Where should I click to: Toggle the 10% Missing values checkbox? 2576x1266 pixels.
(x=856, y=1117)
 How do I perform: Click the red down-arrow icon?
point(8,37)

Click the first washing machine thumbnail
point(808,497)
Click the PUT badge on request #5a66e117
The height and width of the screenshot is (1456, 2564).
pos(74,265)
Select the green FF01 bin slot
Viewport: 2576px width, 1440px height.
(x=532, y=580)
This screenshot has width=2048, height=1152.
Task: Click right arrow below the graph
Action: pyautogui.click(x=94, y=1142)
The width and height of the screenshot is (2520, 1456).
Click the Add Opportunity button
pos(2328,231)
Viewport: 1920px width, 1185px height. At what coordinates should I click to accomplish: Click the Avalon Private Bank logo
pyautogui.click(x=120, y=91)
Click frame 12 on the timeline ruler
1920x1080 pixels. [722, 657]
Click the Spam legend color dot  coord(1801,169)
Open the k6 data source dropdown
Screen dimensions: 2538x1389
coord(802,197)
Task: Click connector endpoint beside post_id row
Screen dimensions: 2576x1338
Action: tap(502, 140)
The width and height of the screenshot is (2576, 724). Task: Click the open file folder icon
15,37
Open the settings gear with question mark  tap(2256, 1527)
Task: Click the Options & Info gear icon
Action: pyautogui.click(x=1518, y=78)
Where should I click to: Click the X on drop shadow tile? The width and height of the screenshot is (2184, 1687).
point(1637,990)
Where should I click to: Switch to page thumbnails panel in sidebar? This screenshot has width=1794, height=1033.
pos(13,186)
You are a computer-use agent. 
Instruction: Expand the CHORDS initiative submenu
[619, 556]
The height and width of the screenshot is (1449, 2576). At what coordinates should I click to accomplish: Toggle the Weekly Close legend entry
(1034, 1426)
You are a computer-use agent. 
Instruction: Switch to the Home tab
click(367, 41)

++++++++

■ Work to be completed ■
Each of the records is to be written out again without alteration.

■ Answer to this problem ■
Where should I click to: Toggle the 10% Missing values checkbox? 2576x1266 pixels.
(x=856, y=1117)
 How do I perform: Click the red down-arrow icon?
point(8,37)

Click the first washing machine thumbnail
point(808,497)
Click the PUT badge on request #5a66e117
The height and width of the screenshot is (1456, 2564).
pos(74,265)
Select the green FF01 bin slot
Viewport: 2576px width, 1440px height.
(x=532, y=580)
This screenshot has width=2048, height=1152.
Task: Click right arrow below the graph
Action: pyautogui.click(x=94, y=1142)
The width and height of the screenshot is (2520, 1456).
Click the Add Opportunity button
pos(2328,231)
Viewport: 1920px width, 1185px height. At what coordinates should I click to accomplish: Click the Avalon Private Bank logo
pyautogui.click(x=120, y=91)
Click frame 12 on the timeline ruler
1920x1080 pixels. [722, 657]
Click the Spam legend color dot  coord(1801,169)
Open the k6 data source dropdown
Screen dimensions: 2538x1389
coord(802,197)
Task: Click connector endpoint beside post_id row
Screen dimensions: 2576x1338
Action: tap(502, 140)
The width and height of the screenshot is (2576, 724). Task: Click the open file folder icon
15,37
Open the settings gear with question mark  tap(2256, 1527)
Task: Click the Options & Info gear icon
Action: pyautogui.click(x=1518, y=78)
Where should I click to: Click the X on drop shadow tile? The width and height of the screenshot is (2184, 1687).
point(1637,990)
Where should I click to: Switch to page thumbnails panel in sidebar? This screenshot has width=1794, height=1033.
pos(13,186)
You are a computer-use agent. 
Instruction: Expand the CHORDS initiative submenu
[619, 556]
The height and width of the screenshot is (1449, 2576). At what coordinates should I click to accomplish: Toggle the Weekly Close legend entry
(1034, 1426)
You are a computer-use agent. 
Instruction: Switch to the Home tab
click(367, 41)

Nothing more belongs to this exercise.